### Exercise prompt
In the data below, find the line that contains "Sort the table by 株数" and the line that contains "The image size is (418, 384).". Copy both, plus every line between them, exactly.

### Excerpted records

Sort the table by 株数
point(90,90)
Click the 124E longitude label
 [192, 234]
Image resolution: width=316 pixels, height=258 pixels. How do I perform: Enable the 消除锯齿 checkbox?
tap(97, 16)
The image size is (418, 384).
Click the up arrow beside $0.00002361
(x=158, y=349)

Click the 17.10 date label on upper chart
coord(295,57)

---

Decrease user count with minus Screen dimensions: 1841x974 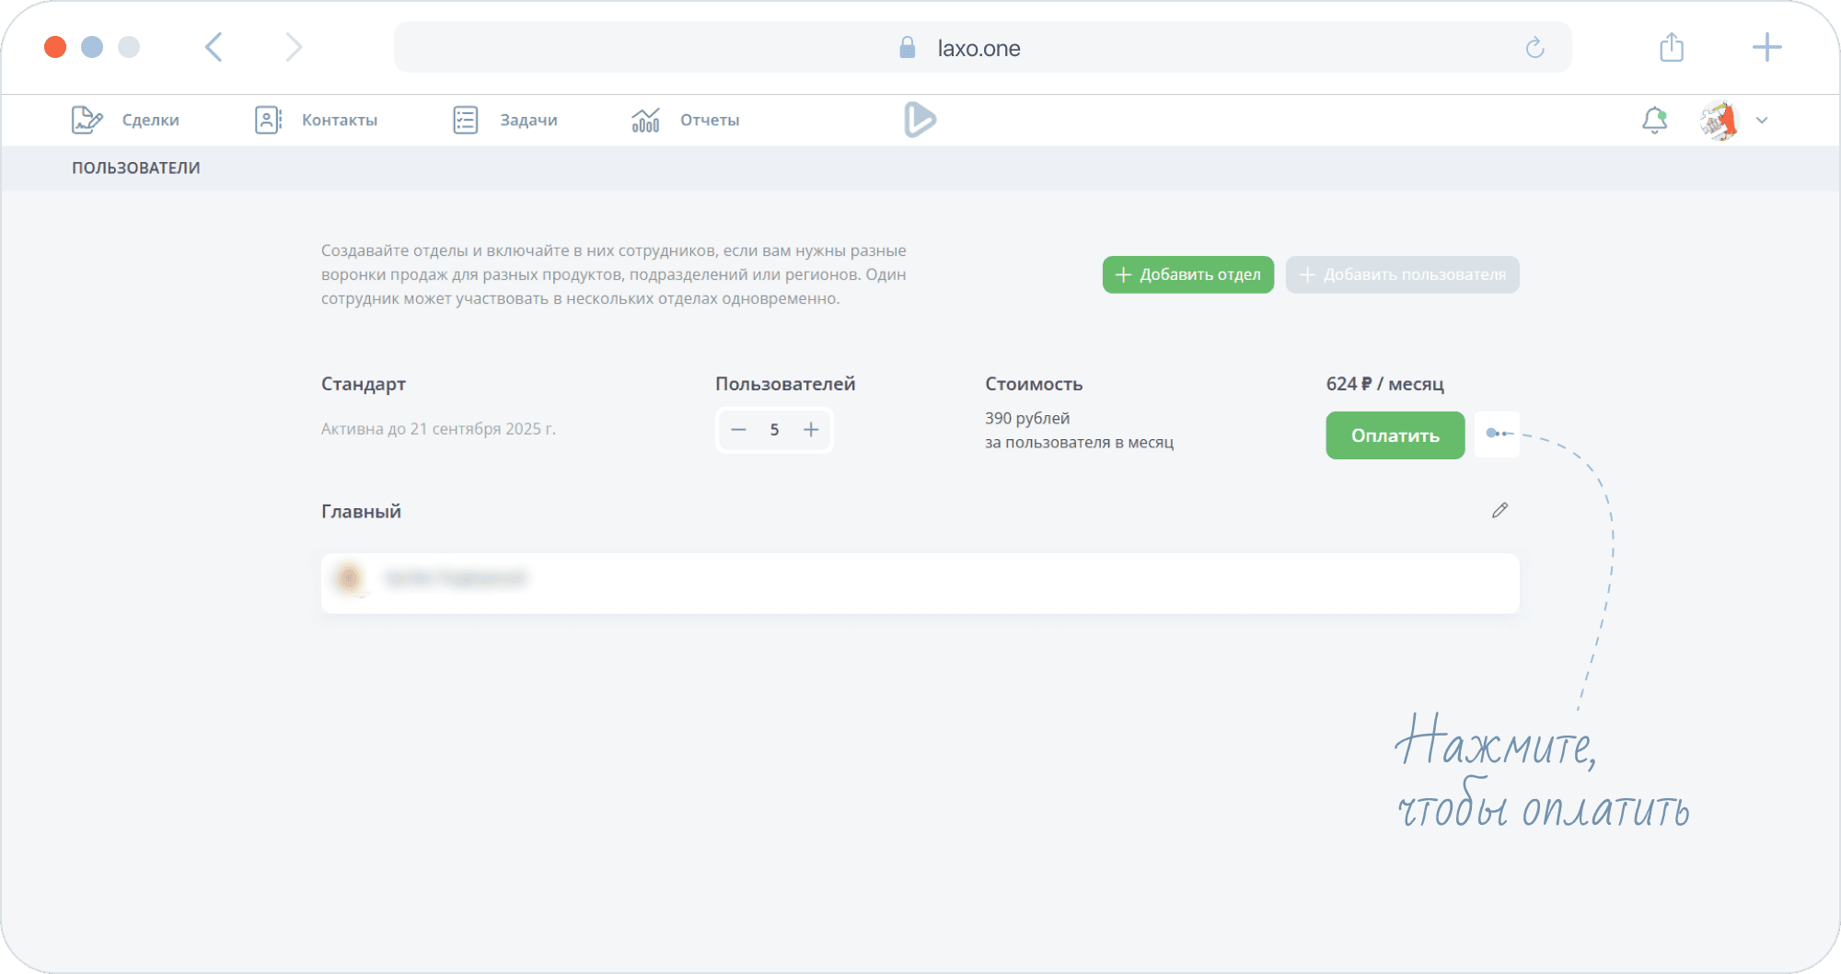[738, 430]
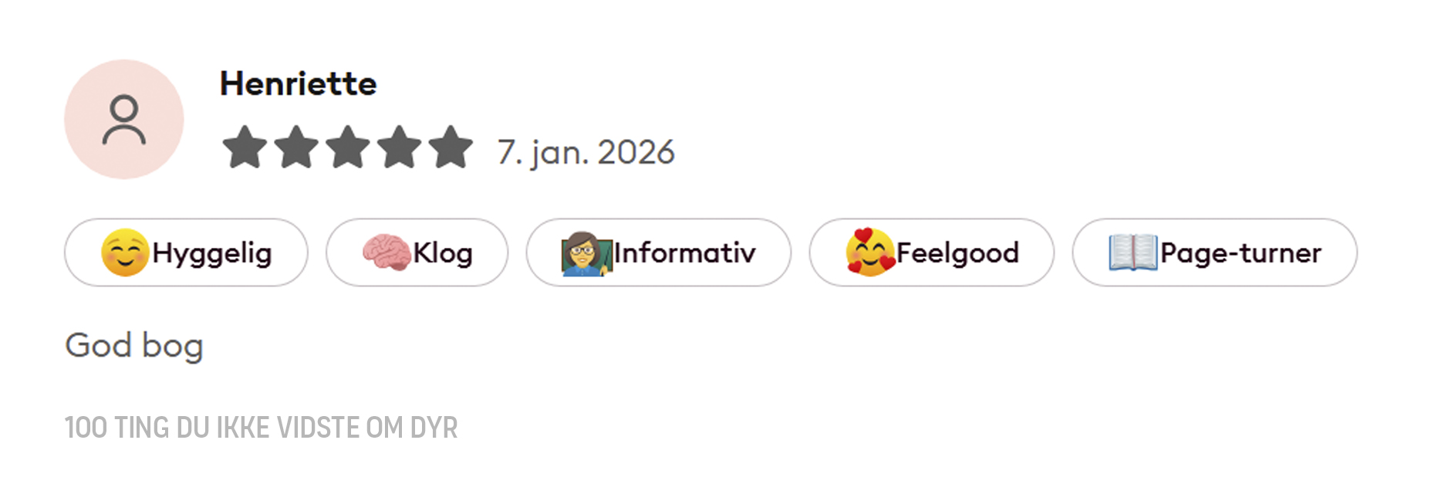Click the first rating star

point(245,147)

### Expected output
Sort the table by 株数
point(90,90)
Click the 124E longitude label
 [192, 234]
Image resolution: width=316 pixels, height=258 pixels. How do I perform: Enable the 消除锯齿 checkbox?
tap(97, 16)
The image size is (418, 384).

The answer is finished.